Feb 29 (Reuters) - The wildfire raging across the Texas panhandle, dubbed the Smokehouse Creek Fire and officially the largest on record for the state, has doubled in size since earlier this week and burned through an area larger than the state of Rhode Island.

Xcel Energy, the utility operating in the area, is already looking at potential lawsuits over damages resulting from the wildfire.

The company on Thursday disclosed receipt of a letter that requested it to preserve a fallen utility pole of its local unit within the fire's vicinity.

Below is a list of U.S. utility firms that have been sued in the recent past for their alleged role in wildfires. XCEL ENERGY

Xcel Energy on Feb. 29 disclosed it had received a letter from a law firm stating the utility could be liable for damages resulting from the ongoing Texas wildfires.

Xcel also faces a lawsuit in Colorado, where the costliest wildfire on record in the state, the Marshall Fire, killed two people and destroyed nearly 1,100 homes in December 2021.


Hawaiian Electric is facing several civil lawsuits, including proposed class actions filed by Maui residents, property and business owners and a lawsuit by the county, over injuries, deaths and property damage caused by the devastating fires that destroyed the coastal town of Lahaina in August 2023. PACIFICORP

The U.S. government has threatened to sue PacifiCorp, a unit of Warren Buffett's Berkshire Hathaway, to recover costs related to the 2020 wildfires in Oregon and California. The company was last year held responsible for the fires by a jury in Oregon.

In January this year, a jury had ordered PacifiCorp to pay at least $62 million to nine homeowners whose properties were damaged by the blaze, while in March it was ordered to cough up at least $29.2 million to nine homeowners and a summer camp.


The California Public Utilities Commission in January approved a $45 million settlement agreement between its Safety and Enforcement Division and PG&E over the 2021 Dixie wildfire.
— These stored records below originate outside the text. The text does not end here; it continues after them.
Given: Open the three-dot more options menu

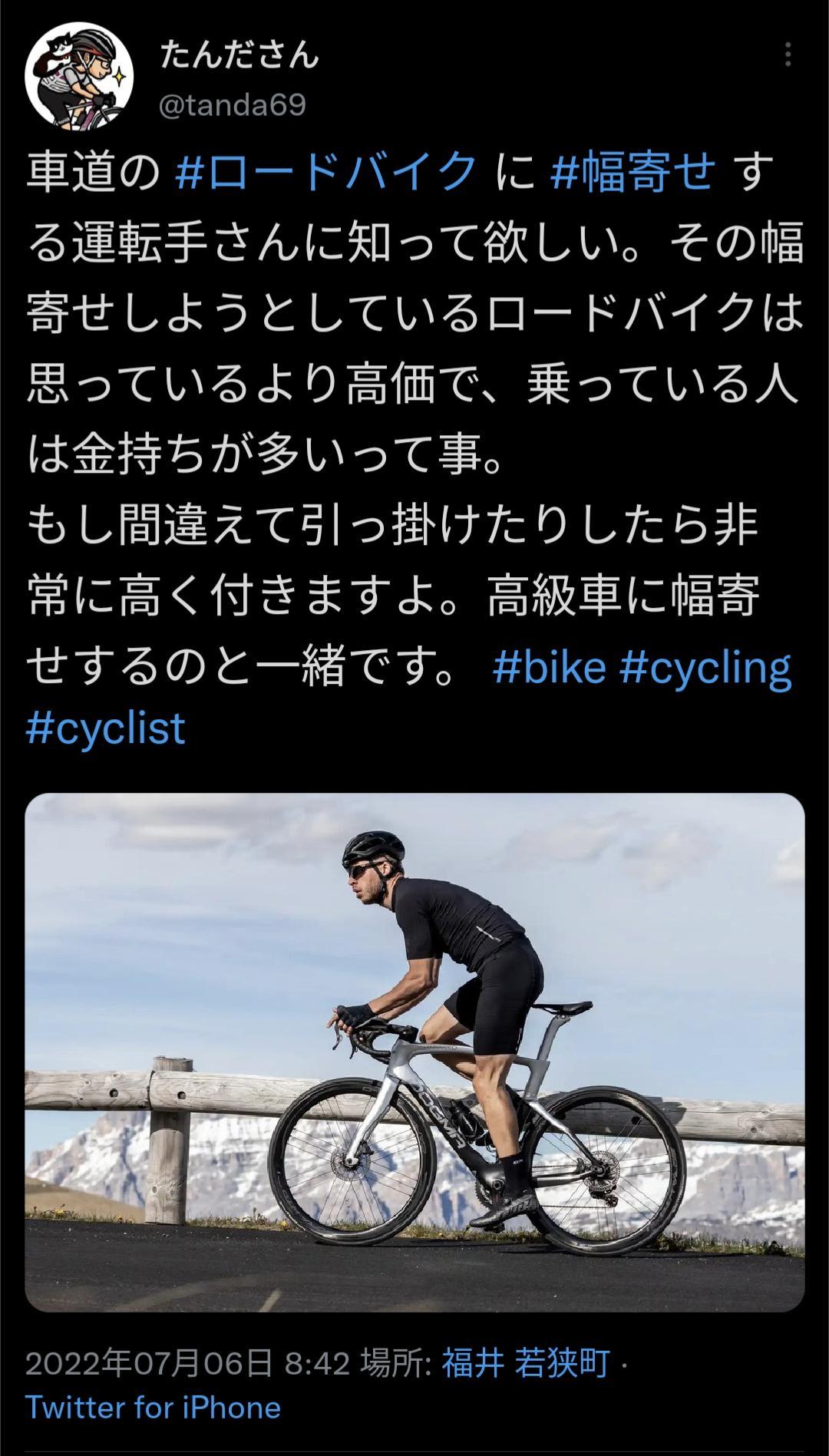Looking at the screenshot, I should pyautogui.click(x=788, y=55).
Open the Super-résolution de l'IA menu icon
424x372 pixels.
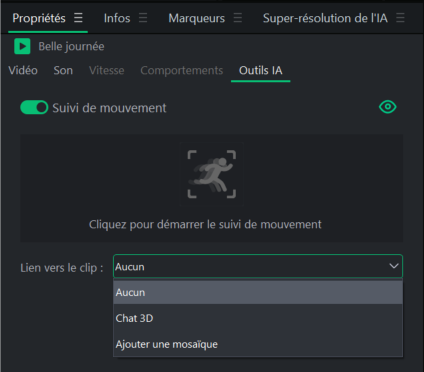coord(400,18)
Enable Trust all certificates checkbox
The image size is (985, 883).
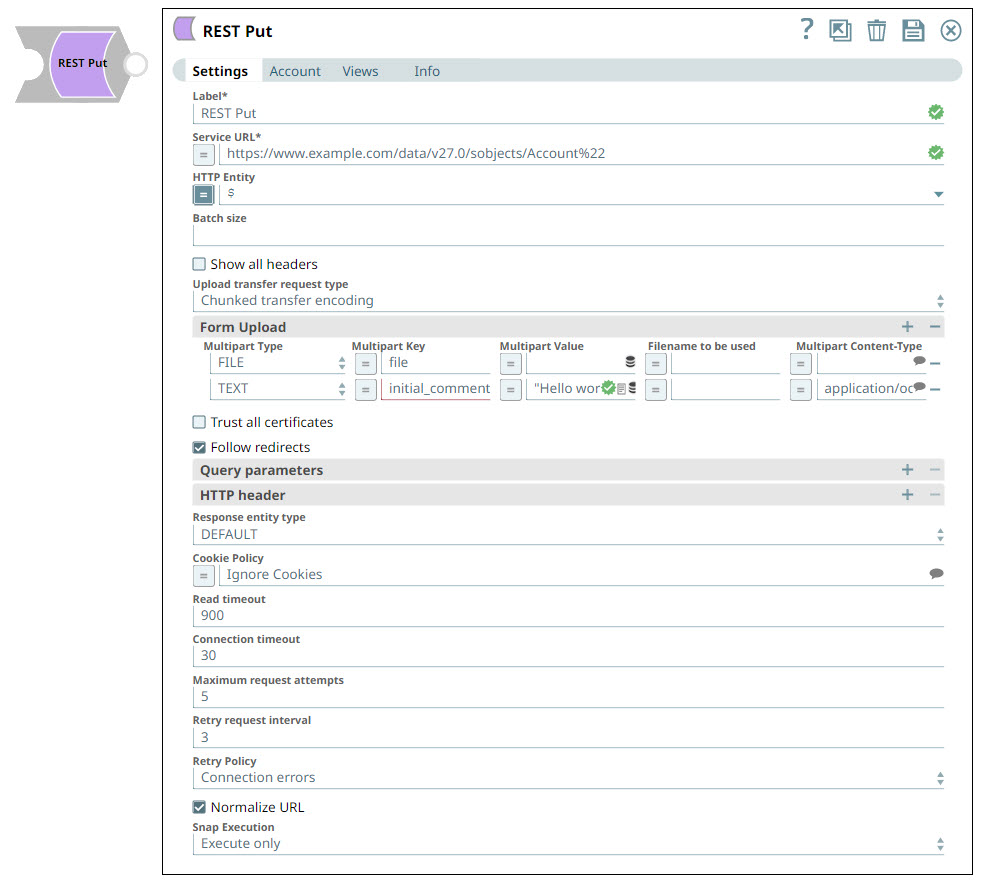(200, 422)
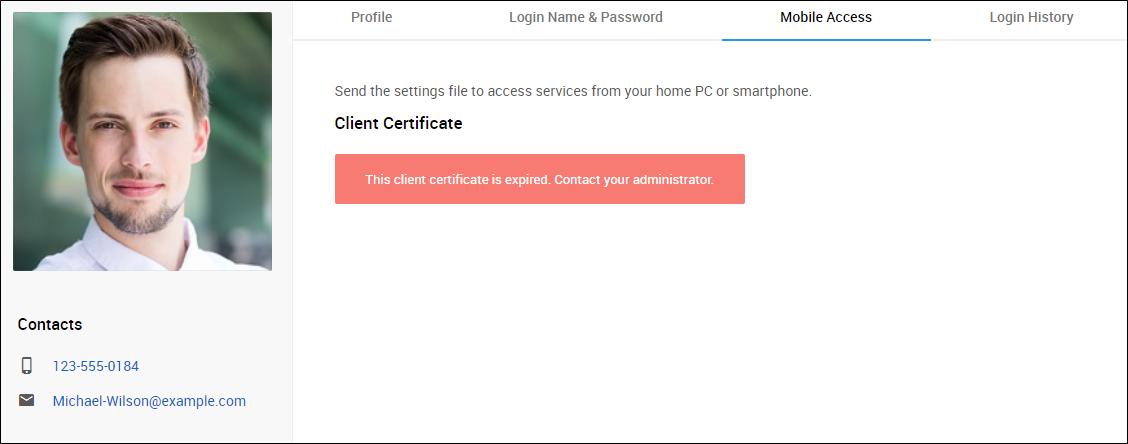Call the number 123-555-0184
Screen dimensions: 1128x444
(x=96, y=366)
For the Zogg fires in 2020, PG&E said it would pay $50 million to the local fire department, law enforcement, and Shasta county in California.

The company had filed for bankruptcy protection in 2019 after being blamed for a series of northern California wildfires in 2017 and 2018.


Southern California Edison, a unit of holding company Edison International, last month agreed to pay $80 million to cover costs and damages incurred by the U.S. Forest Service from the 2017 Thomas wildfire in California's Los Padres National Forecast.

In September, the federal government sued Southern California Edison, seeking damages for the 2020 Bobcat Fire, which burned close to 180 square miles (466 sq km) in one of the largest wildfires ever in Los Angeles County.